DHABayrampaşa Cezaevi'nde 21 yıl önce "Hayata Dönüş Operasyonu"nda 12 kişinin ölümü ve 29 kişinin de yaralanmasına ilişkin dönemin jandarma personellerinin de aralarında bulunduğu 194 sanığın yargılanmasına devam edildi. Jandarma Genel Komutanlığı'nca mahkemeye gönderilen operasyon tutanağında bulunan sicil numaralarının kriterlere uymadığı yazısı üzerine mahkeme, tutanağı hazırlayan jandarma personeli hakkında suç duyurusunda bulunulmasına karar verdi.

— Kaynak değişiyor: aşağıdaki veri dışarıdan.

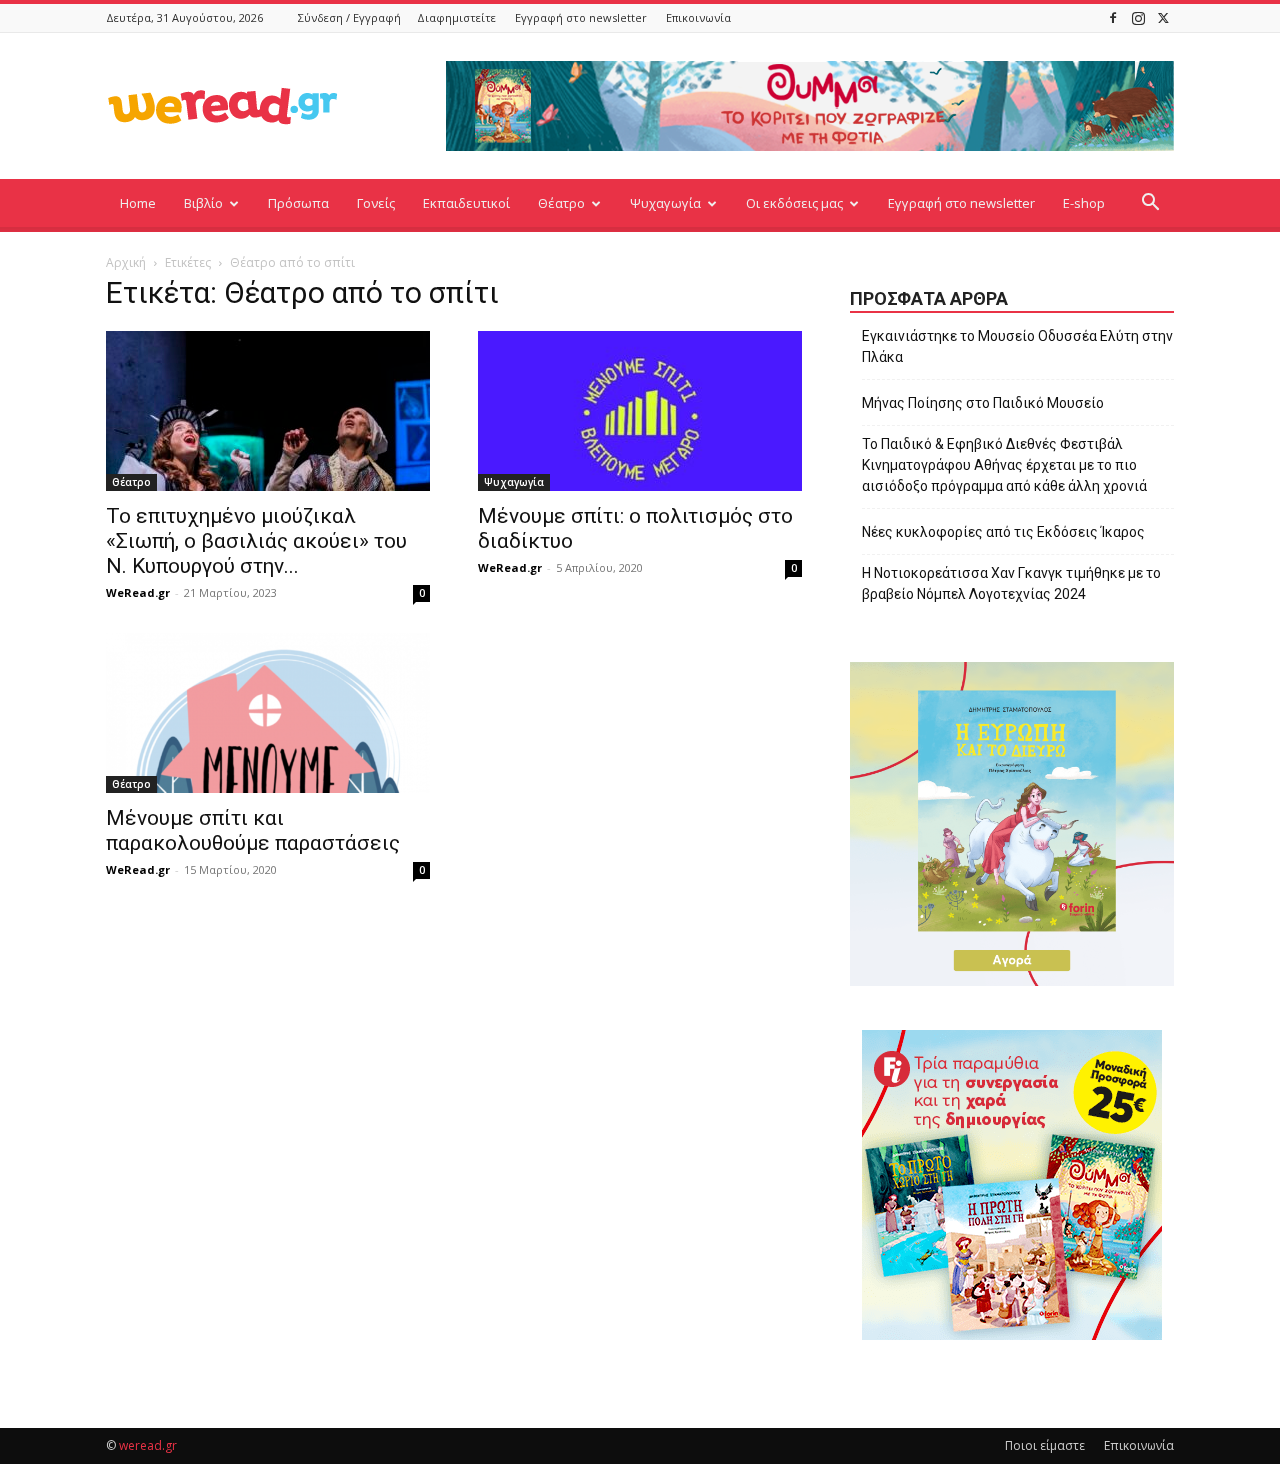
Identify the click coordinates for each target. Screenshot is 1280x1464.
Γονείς (376, 203)
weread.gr (148, 1445)
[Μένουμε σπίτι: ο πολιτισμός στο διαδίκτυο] (640, 411)
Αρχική (126, 262)
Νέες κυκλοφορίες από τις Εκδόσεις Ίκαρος (1003, 532)
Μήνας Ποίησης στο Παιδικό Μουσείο (983, 403)
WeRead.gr (138, 592)
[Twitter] (1163, 17)
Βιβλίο (203, 203)
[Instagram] (1138, 17)
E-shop (1084, 203)
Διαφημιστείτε (456, 17)
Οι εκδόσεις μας (794, 203)
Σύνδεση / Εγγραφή (349, 17)
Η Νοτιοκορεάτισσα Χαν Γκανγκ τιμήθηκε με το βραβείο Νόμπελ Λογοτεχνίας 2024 (1011, 583)
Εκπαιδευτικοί (466, 203)
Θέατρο (561, 203)
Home (138, 203)
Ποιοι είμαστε (1045, 1445)
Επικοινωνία (698, 17)
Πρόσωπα (298, 203)
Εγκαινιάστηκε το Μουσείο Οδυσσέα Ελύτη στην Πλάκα (1017, 346)
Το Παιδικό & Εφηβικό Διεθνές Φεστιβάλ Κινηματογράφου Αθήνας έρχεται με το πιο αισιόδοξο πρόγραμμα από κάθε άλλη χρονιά (1004, 465)
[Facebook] (1113, 17)
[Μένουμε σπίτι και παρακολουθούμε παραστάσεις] (268, 713)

Bakırköy 13. Ağır Ceza mahkemesinde görülen duruşmaya sanık Bayram Ali Er ve taraf avukatları katılırken sanık Lütfi Düz ve Recep Dalkılıç'ın hayatını kaybettiği bildirildi. Önceki celse mahkeme heyeti operasyon tutanağının altında imzası ve sicil numaraları olan personelin kim olduğunu Jandarma Genel Komutanlığı'na sorulmasına karar vermişti. Jandarma Genel Komutanlığı, mahkemeye gönderdiği yazıda tutanakta yazılı olan sicil numaralarının önünde statü, branş ve rütbe belirtilmediği gerekçesiyle kritere uymadığından çalışan veya emekli olmuş personel tespiti yapılamadığını bildirdi.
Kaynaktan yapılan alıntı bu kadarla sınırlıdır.